The stunning feature debut from the Esiri twin brothers, Arie and Chuko, opens on a chaos of red, yellow, green and black electric cables, echoing the currents of desire which animate the film. Eyimofe (This Is My Desire) is a tale of restless mobility and broken dreams of migration across Lagos, told from the perspective of Mofe (Jude Akuwudike) and Rosa (Temi Ami-Williams). Passports function throughout as sacred objects to be touched, caressed, circulated, displayed, constantly asked about and gazed at silently, religiously – the green tones of the Nigerian passport haunting Arseni Khachaturan’s cinematography.
While these documents individualise, the movie exposes the intricate web of entanglements Mofe and Rosa find themselves in, making migration as an individual journey difficult, even impossible. (Mofe dreams of Spain, in the film’s first part; Rosa of Italy, in the second.) Mofe takes care of his siblings in lieu of his stingy father. Rosa looks after her pregnant sister Grace (Cynthia Ebijie), sent to live with her from the village. Both characters are engulfed in the kafkaesque nature of Nigerian bureaucracy and the constant need for copious naira banknotes to kickstart the machine.

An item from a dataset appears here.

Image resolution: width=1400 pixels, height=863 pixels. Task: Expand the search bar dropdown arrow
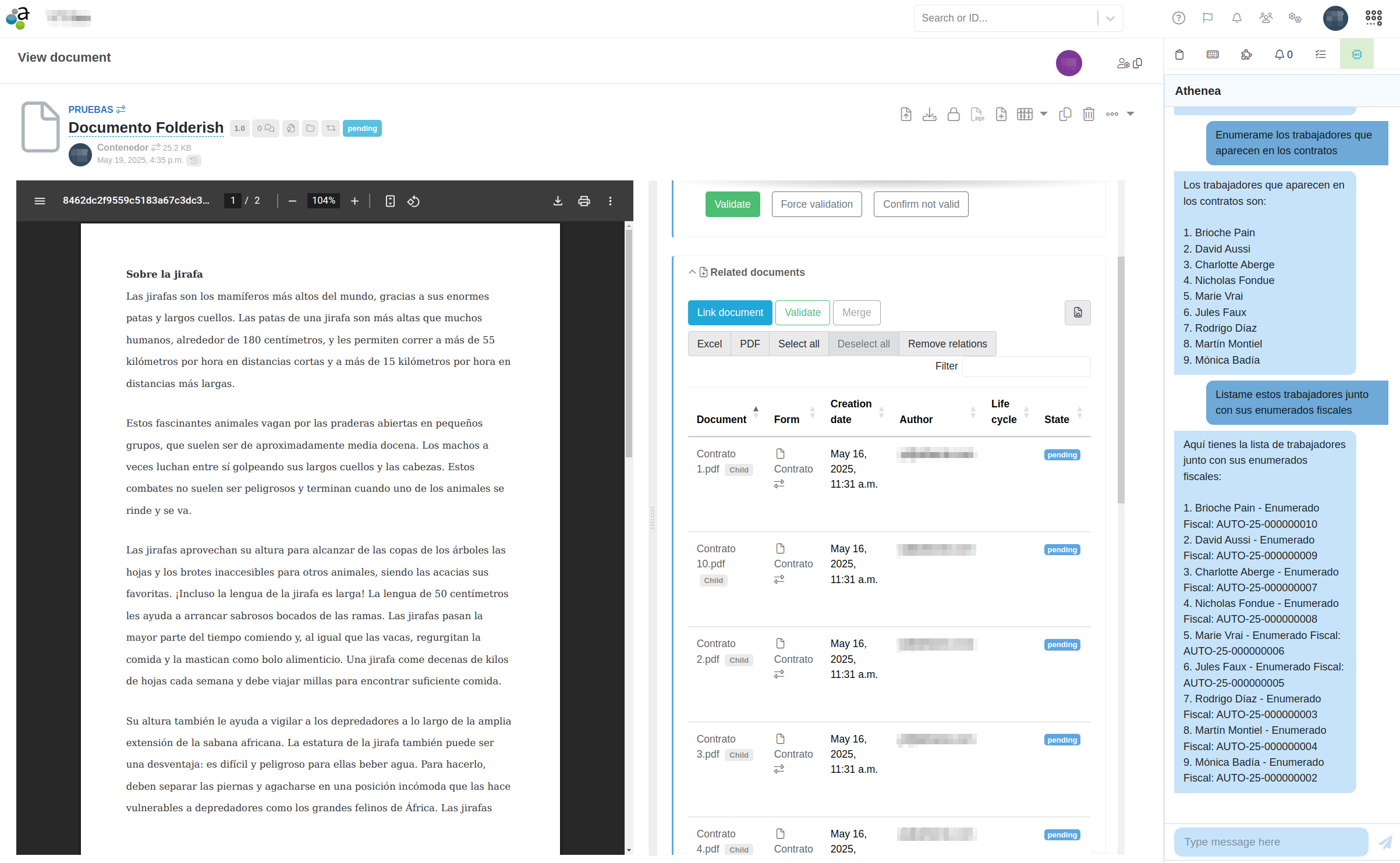(1110, 19)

Despite the attempt to establish a symmetry between Mofe and Rosa, her part feels a bit less textured and intimate than Mofe’s. Rosa is a hairdresser by day and waitress by night. While we get a sense of the craft at play in Mofe’s profession, with long takes following the intricate pathways of the electric circuits and close ups of his hands at work, hairdressing does not get the same focus. Instead this kind of minute attention is shifted onto Rosa’s relationships and the material gains she makes from them, as well as the all too familiar scripts of juju oaths and her future prospects, whether marriage in Lagos or the implication of prostitution in Italy.

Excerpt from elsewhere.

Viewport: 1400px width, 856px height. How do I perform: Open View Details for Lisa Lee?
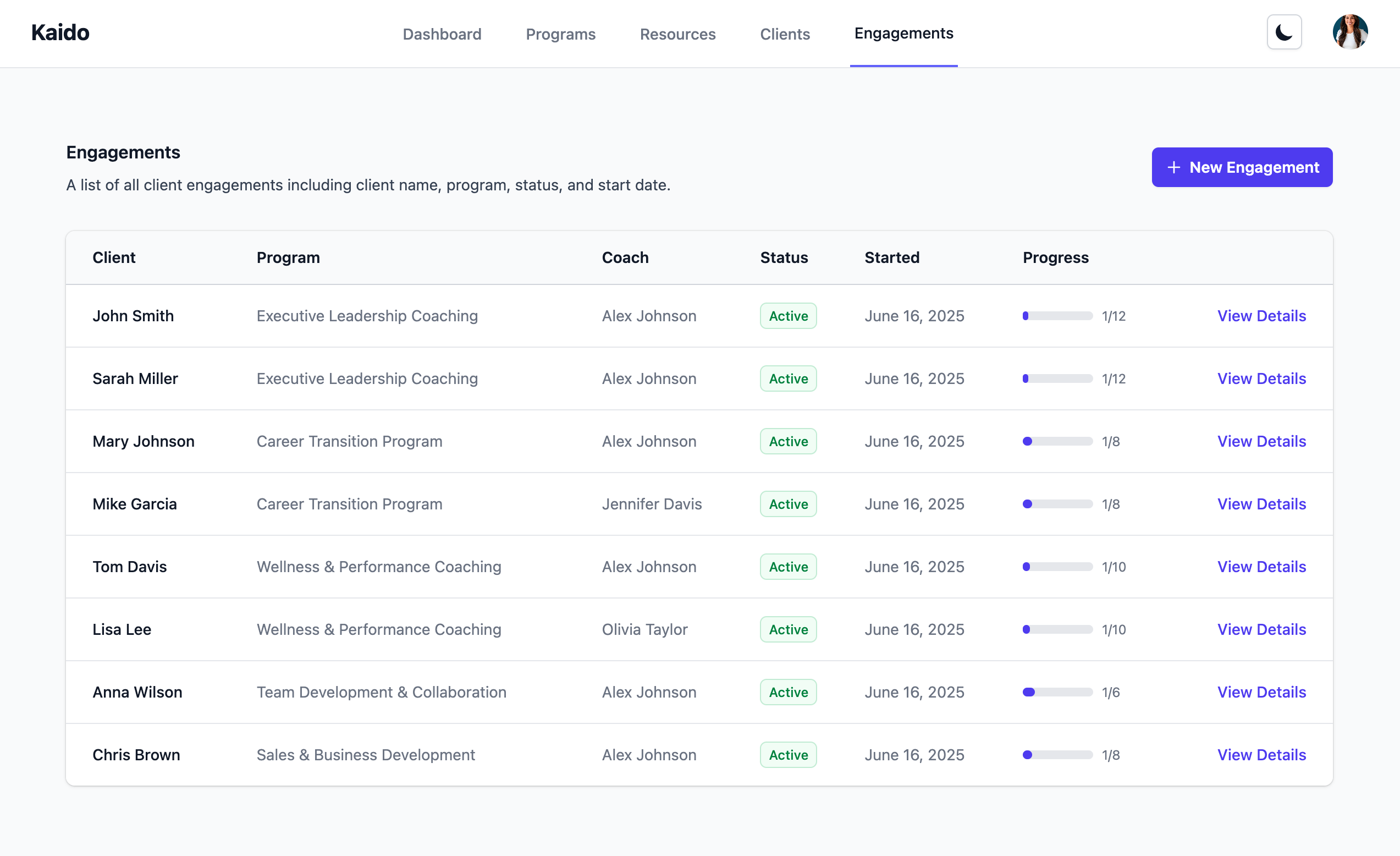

Shooting on 16mm film, the Esiri brothers and DP Khachaturan powerfully redefine visual representations of Lagos, giving it a timeless feel, similar to Edward Yang’s immortalisation of another megapolis in Taipei Story (1985). In contrast to the proliferation of distanced, drone-like and high angle perspectives of the city, they give us a sense of proximity and intimacy, capturing something of Lagos’s indomitable spirit and quotidian hopes, beyond typical images of yellow danfos (informal private transport vans). In the rare moments shot at a high angle – from a building, for instance – there is still a sense of groundedness as the camera, far from a depersonalised gaze, follows Mofe or Rosa, walking in the vibrant and coloured environment of Oshodi Market or the streets of Mushin.

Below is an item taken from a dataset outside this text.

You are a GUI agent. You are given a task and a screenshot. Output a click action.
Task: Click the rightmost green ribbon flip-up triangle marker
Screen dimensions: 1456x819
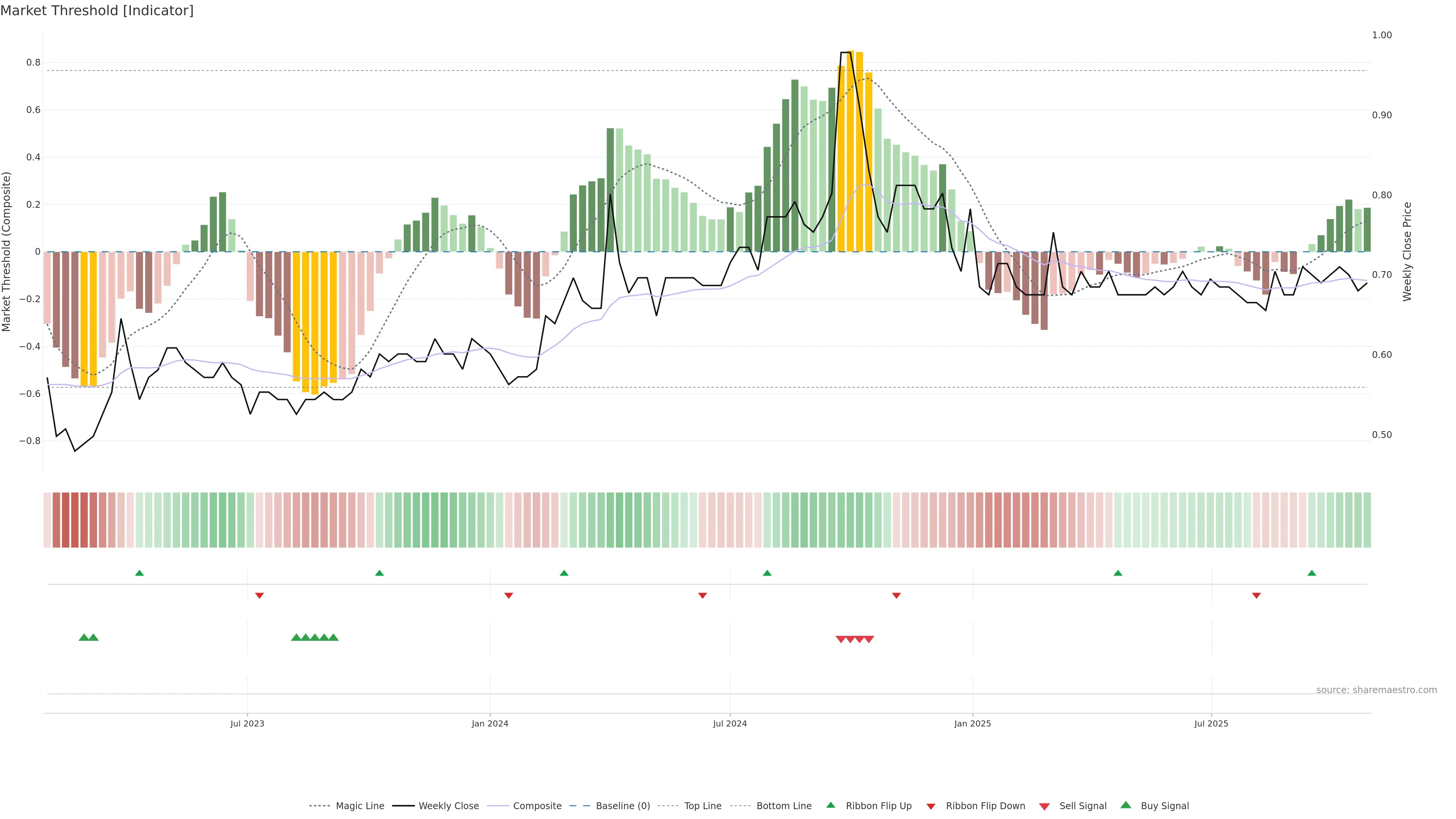click(1311, 573)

We get a sense of the hustle and bustle Lagos is known for through the relentless labour of the protagonists, night and day. This temporal duality is visually expressed through the work of costume designer Daniel Obasi. He selects a rich red velvet uniform for Mofe’s diurnal electrician uniform and a more terse, black fabric for his night-time security job. The hustle takes on at times sisyphal qualities, as the film touches on the sad reality of carbon monoxide poisoning from generator fumes, which regularly affect a significant number of people in Lagos. As we leave Mofe and Rosa on a bittersweet ending, highlife musician Ifeanyi Eddie Okwedy’s tune Happy Survival lingers with us.
As the first film supported by new Lagos-based production company, GDN Studios, Eyimofe is part of a promising new wave of Nigerian cinema which seeks to break away from the shadow of Nollywood. It is bold, unafraid of proposing new cinematic languages while engaging complex social issues.